Bhavesh Shah, RPh, BCOP, and Ryan Jacobs, MD, share considerations for approaching an individualized treatment regimen for patients with CLL.
Bhavesh Shah, RPh, BCOP: Hello, and welcome to the Future Directions of Treatment of CLL [chronic lymphocytic leukemia] with BTK [Bruton tyrosine kinase] inhibitors. My name is Bhavesh Shah. I am the associate chief pharmacy officer for hematology-oncology pharmacy at Boston Medical Center in Boston, Massachusetts. Joining me today in this virtual discussion is my colleague, Dr Ryan Jacobs, who’s an assistant professor of medicine for the Department of Hematology, Lymphoma Division at Levine Cancer Institute and also Atrium Health in Charlotte, North Carolina. Today we’re going to be talking about several topics pertaining to the management of CLL. We will discuss practice patterns and unmet needs that remain regarding treatment of CLL, the potential use of BTK inhibitors in the frontline and beyond, and the critical role that pharmacists play in managing patients with CLL.
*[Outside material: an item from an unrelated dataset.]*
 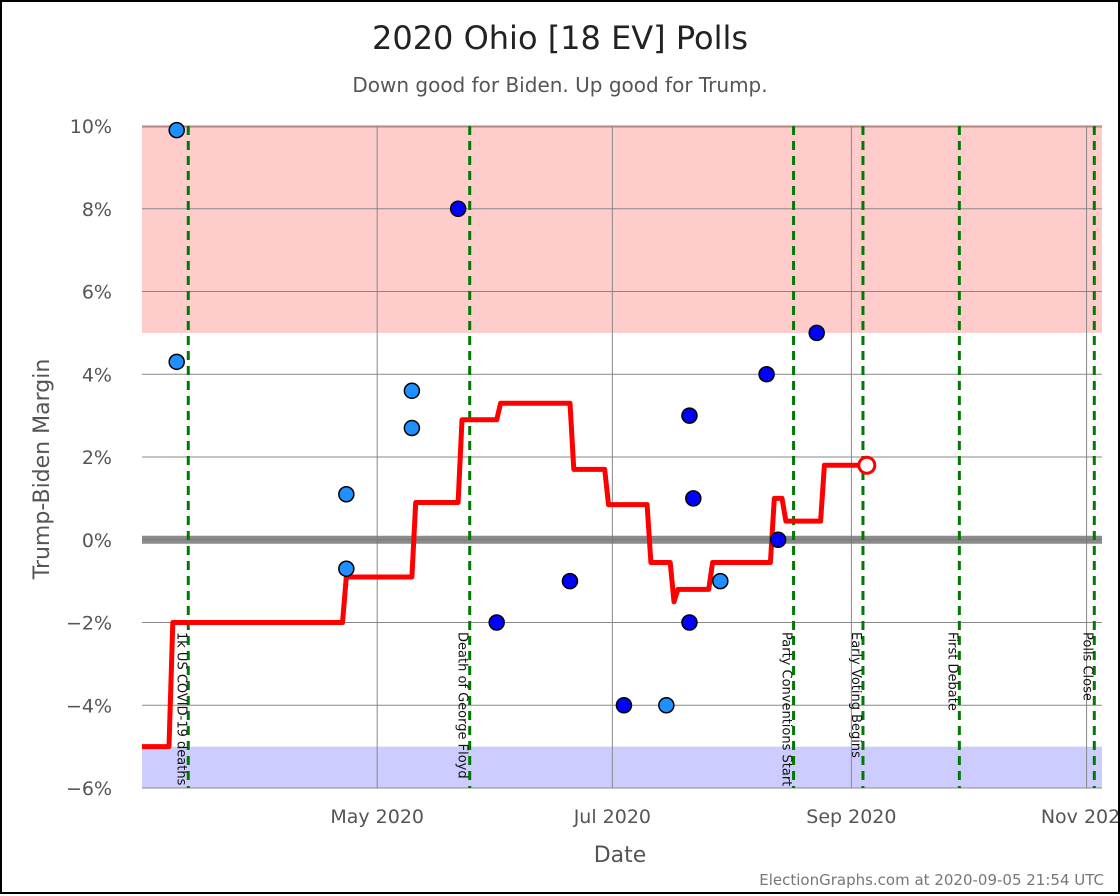 What do you see at coordinates (462, 706) in the screenshot?
I see `event-label: Death of George Floyd` at bounding box center [462, 706].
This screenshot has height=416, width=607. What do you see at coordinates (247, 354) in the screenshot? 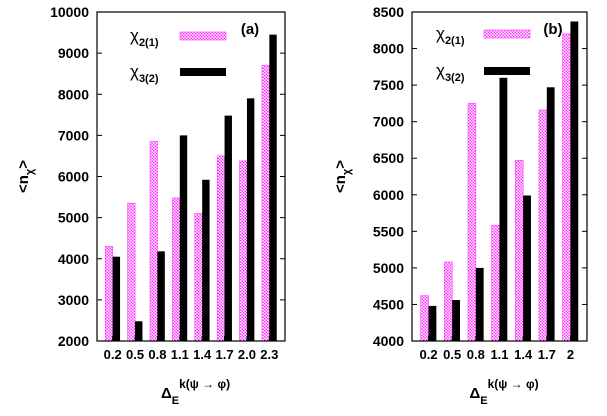
I see `x-tick-label: 2.0` at bounding box center [247, 354].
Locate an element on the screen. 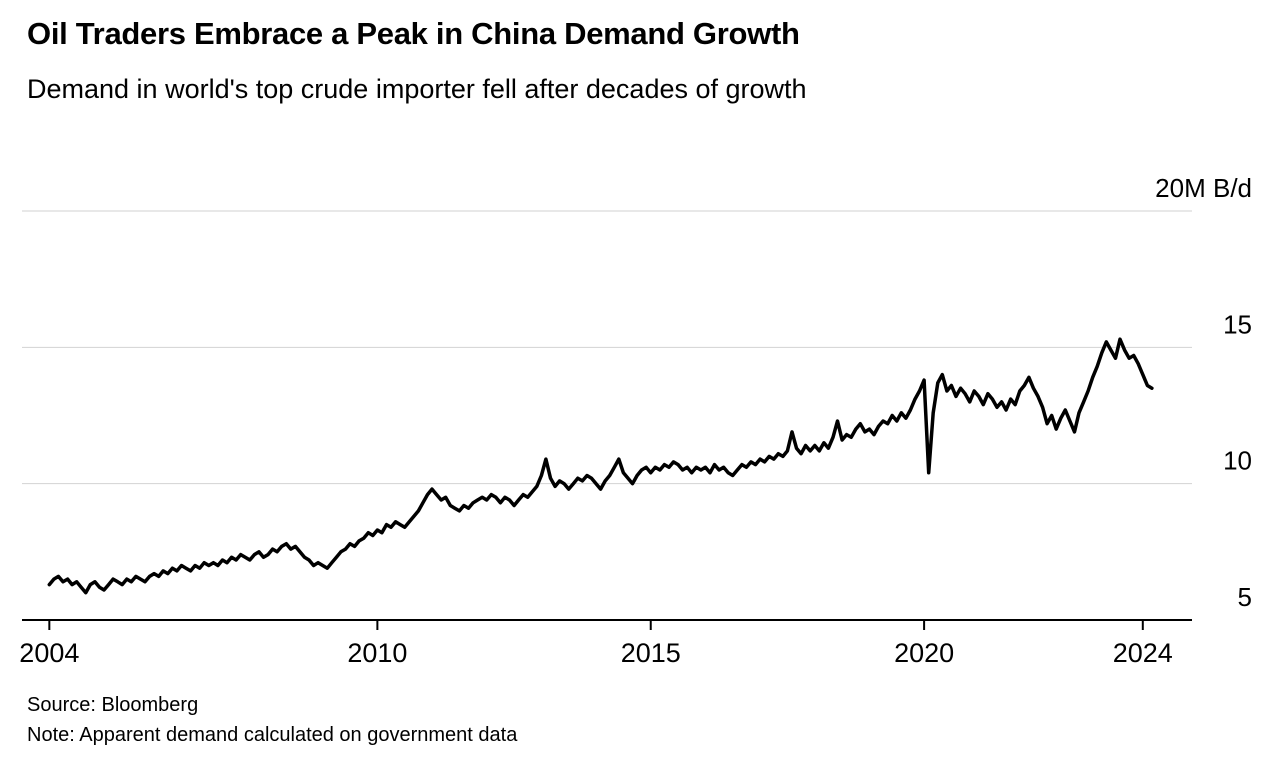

Let’s get started. Dr Jacobs, as long as you and I have been practicing, I think I could probably say that we started with chlorambucil and moved up to rituximab [Rituxan] and FCR [fludarabine, cyclophosphamide, rituximab]. Now the landscape has significantly evolved. We’re probably dating ourselves if we’re talking about chlorambucil and fludarabine. We have multiple BTK inhibitors in the market, as well as BCL2 [B-cell lymphoma 2] inhibitors and PI3K [phosphoinositide 3-kinase] inhibitors. The treatment landscape continues to evolve. I think that it’s really great and exciting to have all of these agents and where we are today, and I really kind of wanted to educate a lot of the pharmacists across the country watching this in terms of how you manage CLL and maybe discuss your treatment philosophy. Especially, as the landscape evolves, we see that there are changes in diagnostics and new treatments. For level setting and just starting off, if you have a CLL patient, how do you actually do the workup that you need in order to evaluate further treatments that they would be getting, so kind of the diagnostic? I think we’re probably just focused on stage III and IV, not too deep into CLL.
Ryan Jacobs, MD: Sure. All those changes you mentioned have all come around since 2014, so that’s not a very long period of time. What a great thing for our patients. If I see a new CLL patient that’s symptomatic and is going to need treatment, and that’s going to be about 50% of initial presentations. What I want to do first, beyond the basics of assessing the disease burden, is look a little more specifically at that patient’s CLL so I can make a tailored decision for them, because as we’ll discuss, we have multiple good options. We don’t necessarily always have data to tell us what the best option is out of our choices so we really try to tailor the decision and make a personalized treatment choice through a shared decision-making model, if we can, and come up with the best treatment for our patients. I start with the understanding that not all CLL behaves the same and not all CLL responds to treatment similarly. We, of course, have been able to identify, through specific chromosomal aberrations, different prognostic groups. I follow the iwCLL [International Workshop on Chronic Lymphocytic Leukemia] recommendations prior to starting treatment. I check a FISH [fluorescence in situ hybridization] analysis. I check IgHV [immunoglobulin heavy chain gene] mutational analysis and I check a TP53 [tumor protein p53] mutation analysis.